TASK PROMPT » Copy out every line below without alteration.

────────

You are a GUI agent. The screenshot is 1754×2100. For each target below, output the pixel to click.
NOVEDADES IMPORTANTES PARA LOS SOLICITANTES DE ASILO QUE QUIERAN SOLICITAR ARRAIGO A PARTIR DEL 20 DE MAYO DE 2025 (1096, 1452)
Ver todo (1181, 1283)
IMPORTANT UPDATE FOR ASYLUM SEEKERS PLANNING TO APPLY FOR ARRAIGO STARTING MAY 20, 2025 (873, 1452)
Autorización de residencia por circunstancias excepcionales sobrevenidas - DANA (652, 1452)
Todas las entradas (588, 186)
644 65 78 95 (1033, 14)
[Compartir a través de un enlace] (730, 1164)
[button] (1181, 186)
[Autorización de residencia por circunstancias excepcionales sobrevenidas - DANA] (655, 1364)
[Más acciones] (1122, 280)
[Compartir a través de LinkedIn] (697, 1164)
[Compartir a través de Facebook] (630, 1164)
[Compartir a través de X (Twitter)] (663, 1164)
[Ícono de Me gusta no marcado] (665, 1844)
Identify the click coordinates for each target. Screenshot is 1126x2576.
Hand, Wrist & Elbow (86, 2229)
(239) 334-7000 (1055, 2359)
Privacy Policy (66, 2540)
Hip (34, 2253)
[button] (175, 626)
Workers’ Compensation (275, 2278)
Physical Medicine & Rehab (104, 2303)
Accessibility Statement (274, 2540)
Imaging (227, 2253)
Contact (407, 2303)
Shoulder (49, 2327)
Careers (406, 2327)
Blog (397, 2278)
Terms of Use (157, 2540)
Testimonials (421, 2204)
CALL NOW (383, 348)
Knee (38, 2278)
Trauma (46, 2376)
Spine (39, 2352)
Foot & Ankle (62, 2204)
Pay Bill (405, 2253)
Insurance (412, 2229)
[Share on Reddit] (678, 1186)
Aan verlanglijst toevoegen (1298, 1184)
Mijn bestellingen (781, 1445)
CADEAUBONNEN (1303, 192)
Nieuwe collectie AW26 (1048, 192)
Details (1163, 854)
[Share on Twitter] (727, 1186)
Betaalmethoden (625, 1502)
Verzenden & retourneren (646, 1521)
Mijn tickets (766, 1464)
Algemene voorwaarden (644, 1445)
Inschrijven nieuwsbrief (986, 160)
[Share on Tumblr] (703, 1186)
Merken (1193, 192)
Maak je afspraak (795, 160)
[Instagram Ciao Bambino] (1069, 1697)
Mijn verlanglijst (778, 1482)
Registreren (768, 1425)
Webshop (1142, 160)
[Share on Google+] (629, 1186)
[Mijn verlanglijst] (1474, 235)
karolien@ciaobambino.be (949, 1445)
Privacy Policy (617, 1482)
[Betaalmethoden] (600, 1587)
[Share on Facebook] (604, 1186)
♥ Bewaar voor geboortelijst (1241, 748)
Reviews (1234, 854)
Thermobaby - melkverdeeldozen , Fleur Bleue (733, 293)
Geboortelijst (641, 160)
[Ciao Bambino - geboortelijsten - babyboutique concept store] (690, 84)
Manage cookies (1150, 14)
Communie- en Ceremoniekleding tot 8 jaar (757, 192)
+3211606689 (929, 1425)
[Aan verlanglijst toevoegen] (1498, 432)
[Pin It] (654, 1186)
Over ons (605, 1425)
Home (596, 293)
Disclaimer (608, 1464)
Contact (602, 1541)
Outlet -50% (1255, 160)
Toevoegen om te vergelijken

────────

WRITTEN RESPONSE »
You are a GUI agent. The screenshot is 1754×2100. For each target below, output the pixel to click.
NOVEDADES IMPORTANTES PARA LOS SOLICITANTES DE ASILO QUE QUIERAN SOLICITAR ARRAIGO A PARTIR DEL 20 DE MAYO DE 2025 (1096, 1452)
Ver todo (1181, 1283)
IMPORTANT UPDATE FOR ASYLUM SEEKERS PLANNING TO APPLY FOR ARRAIGO STARTING MAY 20, 2025 (873, 1452)
Autorización de residencia por circunstancias excepcionales sobrevenidas - DANA (652, 1452)
Todas las entradas (588, 186)
644 65 78 95 (1033, 14)
[Compartir a través de un enlace] (730, 1164)
[button] (1181, 186)
[Autorización de residencia por circunstancias excepcionales sobrevenidas - DANA] (655, 1364)
[Más acciones] (1122, 280)
[Compartir a través de LinkedIn] (697, 1164)
[Compartir a través de Facebook] (630, 1164)
[Compartir a través de X (Twitter)] (663, 1164)
[Ícono de Me gusta no marcado] (665, 1844)
Identify the click coordinates for each target. Screenshot is 1126x2576.
Hand, Wrist & Elbow (86, 2229)
(239) 334-7000 (1055, 2359)
Privacy Policy (66, 2540)
Hip (34, 2253)
[button] (175, 626)
Workers’ Compensation (275, 2278)
Physical Medicine & Rehab (104, 2303)
Accessibility Statement (274, 2540)
Imaging (227, 2253)
Contact (407, 2303)
Shoulder (49, 2327)
Careers (406, 2327)
Blog (397, 2278)
Terms of Use (157, 2540)
Testimonials (421, 2204)
CALL NOW (383, 348)
Knee (38, 2278)
Trauma (46, 2376)
Spine (39, 2352)
Foot & Ankle (62, 2204)
Pay Bill (405, 2253)
Insurance (412, 2229)
[Share on Reddit] (678, 1186)
Aan verlanglijst toevoegen (1298, 1184)
Mijn bestellingen (781, 1445)
CADEAUBONNEN (1303, 192)
Nieuwe collectie AW26 (1048, 192)
Details (1163, 854)
[Share on Twitter] (727, 1186)
Betaalmethoden (625, 1502)
Verzenden & retourneren (646, 1521)
Mijn tickets (766, 1464)
Algemene voorwaarden (644, 1445)
Inschrijven nieuwsbrief (986, 160)
[Share on Tumblr] (703, 1186)
Merken (1193, 192)
Maak je afspraak (795, 160)
[Instagram Ciao Bambino] (1069, 1697)
Mijn verlanglijst (778, 1482)
Registreren (768, 1425)
Webshop (1142, 160)
[Share on Google+] (629, 1186)
[Mijn verlanglijst] (1474, 235)
karolien@ciaobambino.be (949, 1445)
Privacy Policy (617, 1482)
[Betaalmethoden] (600, 1587)
[Share on Facebook] (604, 1186)
♥ Bewaar voor geboortelijst (1241, 748)
Reviews (1234, 854)
Thermobaby - melkverdeeldozen , Fleur Bleue (733, 293)
Geboortelijst (641, 160)
[Ciao Bambino - geboortelijsten - babyboutique concept store] (690, 84)
Manage cookies (1150, 14)
Communie- en Ceremoniekleding tot 8 jaar (757, 192)
+3211606689 (929, 1425)
[Aan verlanglijst toevoegen] (1498, 432)
[Pin It] (654, 1186)
Over ons (605, 1425)
Home (596, 293)
Disclaimer (608, 1464)
Contact (602, 1541)
Outlet -50% (1255, 160)
Toevoegen om te vergelijken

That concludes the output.